Oscar Domínguez Giraldo se refirió al zaguán como “tierra de nadie que separa-une el mundanal ruido callejero, de la intimidad doméstica”, “el eslabón encontrado entre el afuera y el adentro”. Escribir algo más sobre los zaguanes sería una herejía, pero en mi condición de hereje, me lo consiento.

La adaptación criolla de las casas-patio andaluzas a los estrechos terrenos de la ciudad, devino en las casas chorizo. Todavía podemos encontrar zaguanes en Rosario, a los que fotografío antes de que sean sepultados por monoambientes apilados en torres.

El zaguán es de otros tiempos. Desde la calle, se accedía a él por una puerta de dos hojas, de madera o de hierro, rematada por un tragaluz. De noche, se alumbraba con una única lámpara que colgaba de un cable entelado, enroscado en una cadena, que salía del centro del cielorraso, por un orificio decorado con relieves de yeso. El piso de baldosas calcáreas dibujaba la geometría simple de un corredor rectangular.

La puerta de calle se dejaba abierta, permitiendo escudriñar hacia adentro desde la vereda, y a la vez, ver lo que pasaba allí afuera, desde la casa. Se podía matar el tiempo, sentado en el umbral, sin temer por asaltos u otros peligros.

Mientras los vidrios de la puerta cancel vibraban locos con el paso del tranvía, desde el zaguán se podía escuchar la sirena de un barco que anunciaba que otros pueblos saciarían su hambre con nuestros granos.

El zaguán era un sitio de paso: el limbo entre la calle y el hogar. Un lugar vacío de sillas y otros muebles; a lo sumo, como zona de recibimiento, se colgaba un perchero para dejar allí paraguas y abrigos. En muchos, una imagen religiosa encuadrada, a la que se enganchaba una rama de olivo en Semana Santa, iba acumulando tierra hasta su renovación el año siguiente.

Aunque no era un espacio habitable, en el zaguán se vivía parte de la vida que recordamos. Fue lugar del triciclo y la bicicleta, de juegos cuando la lluvia nos quitaba la calle y el potrero se inundaba. Disputar partidos de fútbol con chapitas de botellas, lanzar el trompo y derribar pilas de tazos con los chicos del barrio, se alternaba con lecturas solitarias de El Tony, Billiken y las mexicanas.

Fumar escondido en el zaguán era la experiencia de iniciación al mundo de la adolescencia. Primero, cigarrillos de yerba envueltos en papel higiénico, después los Vía Apia mentolados, y finalmente los Saratoga. La mariguana no había llegado a los barrios.

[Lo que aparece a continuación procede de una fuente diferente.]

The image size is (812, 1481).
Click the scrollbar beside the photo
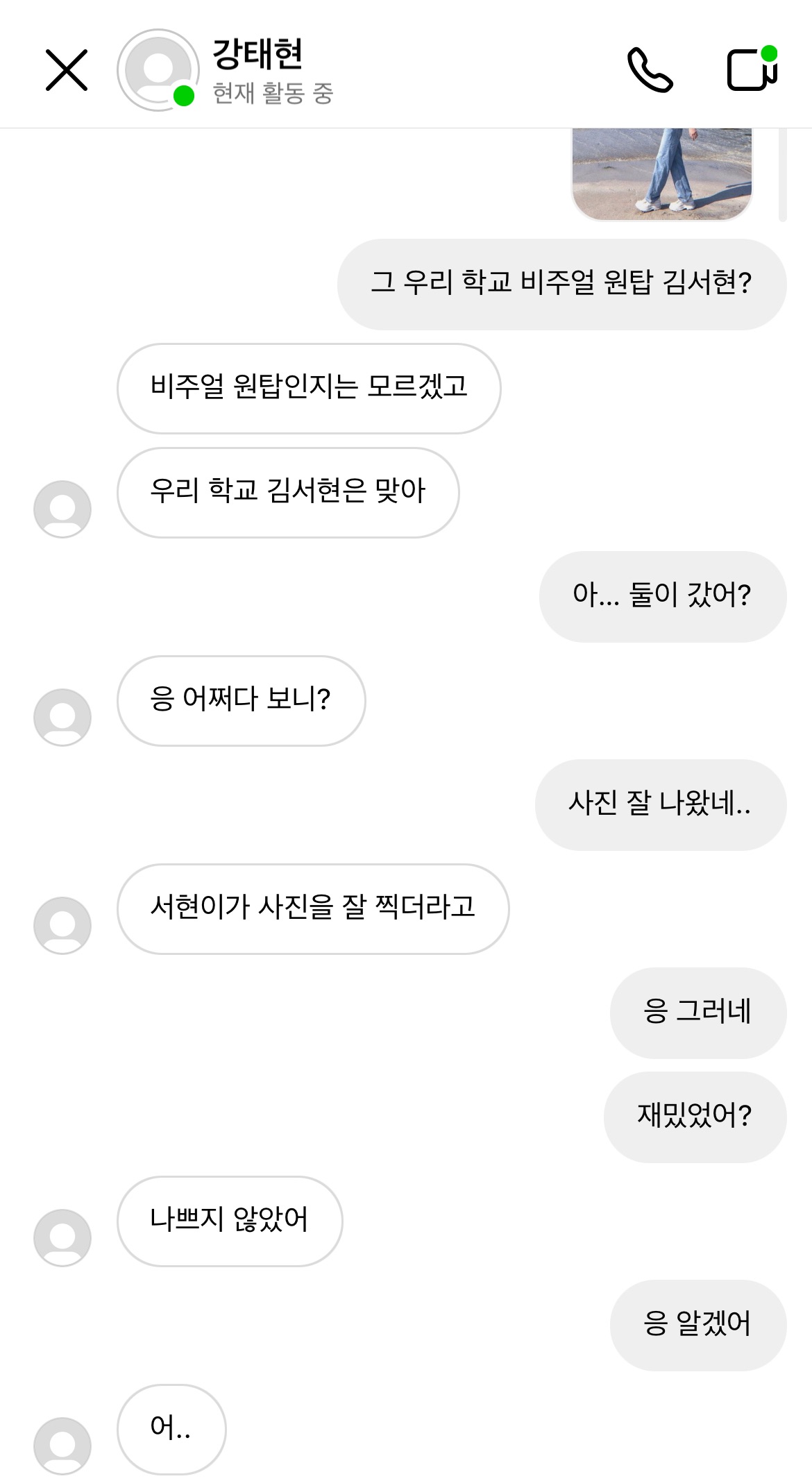(x=783, y=175)
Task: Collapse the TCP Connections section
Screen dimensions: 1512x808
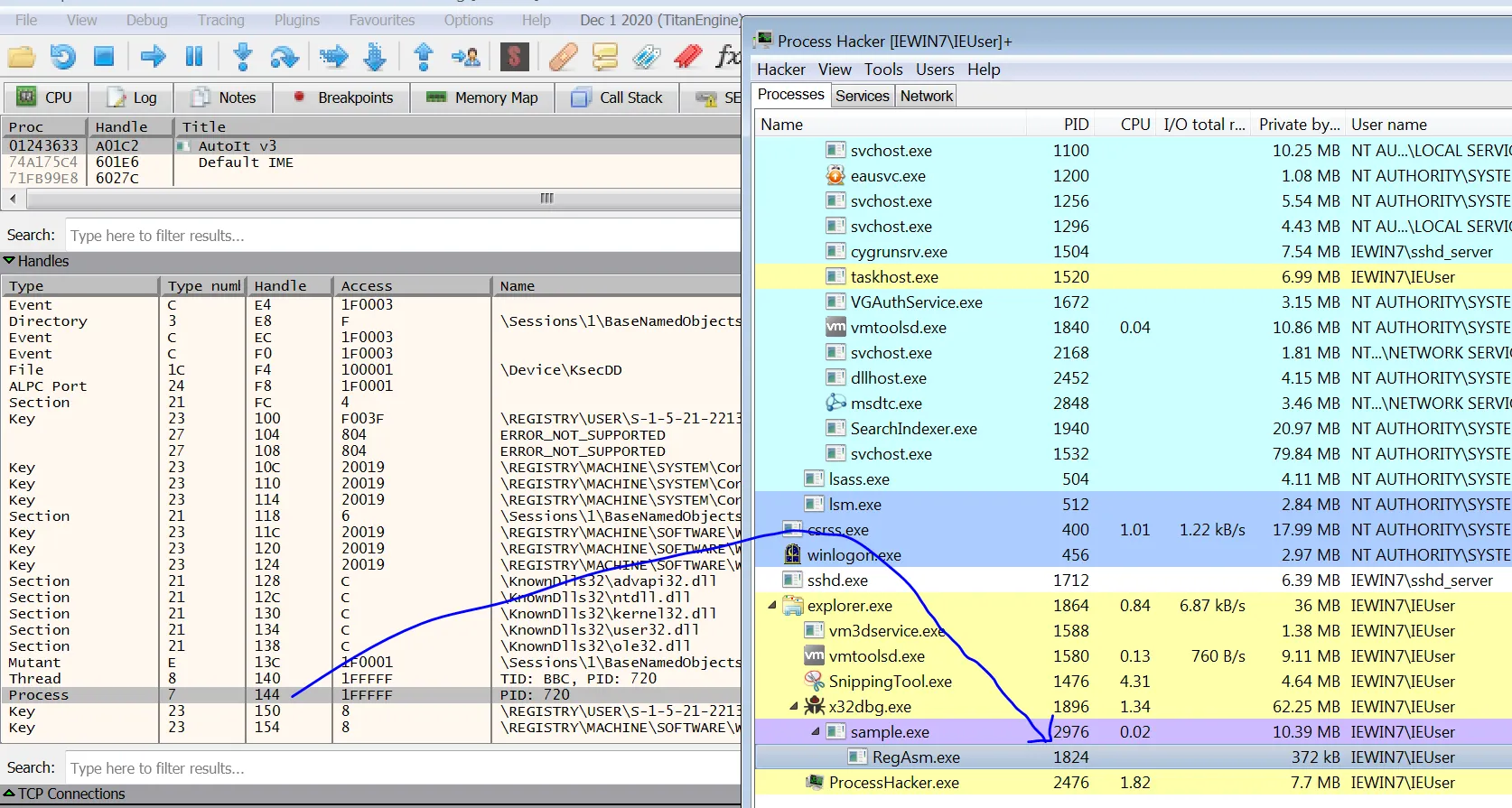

Como registró el tango: “En un zaguán está el galán hablando con su amor”. El zaguán fue cómplice de caricias zarpadas y besos robados, sin resistencia, en un tiempo en que no se llevaba a la novia al “telo”. Solo al formalizar se pasaba del zaguán a la sala, donde se invitaba al pretendiente con una copita de anís, siempre bajo la mirada atenta de algún hermano o tía de la festejada, asignados a vigilar que las manos del novio estuviesen sobre sus propias rodillas.

El zaguán siempre inspiró a los escritores. El Zaguán Literario y otros semanarios han dado textos inolvidables. Nuestro Pasaje Pan no es más que un enorme zaguán donde se alojan también los fantasmas de Rosario.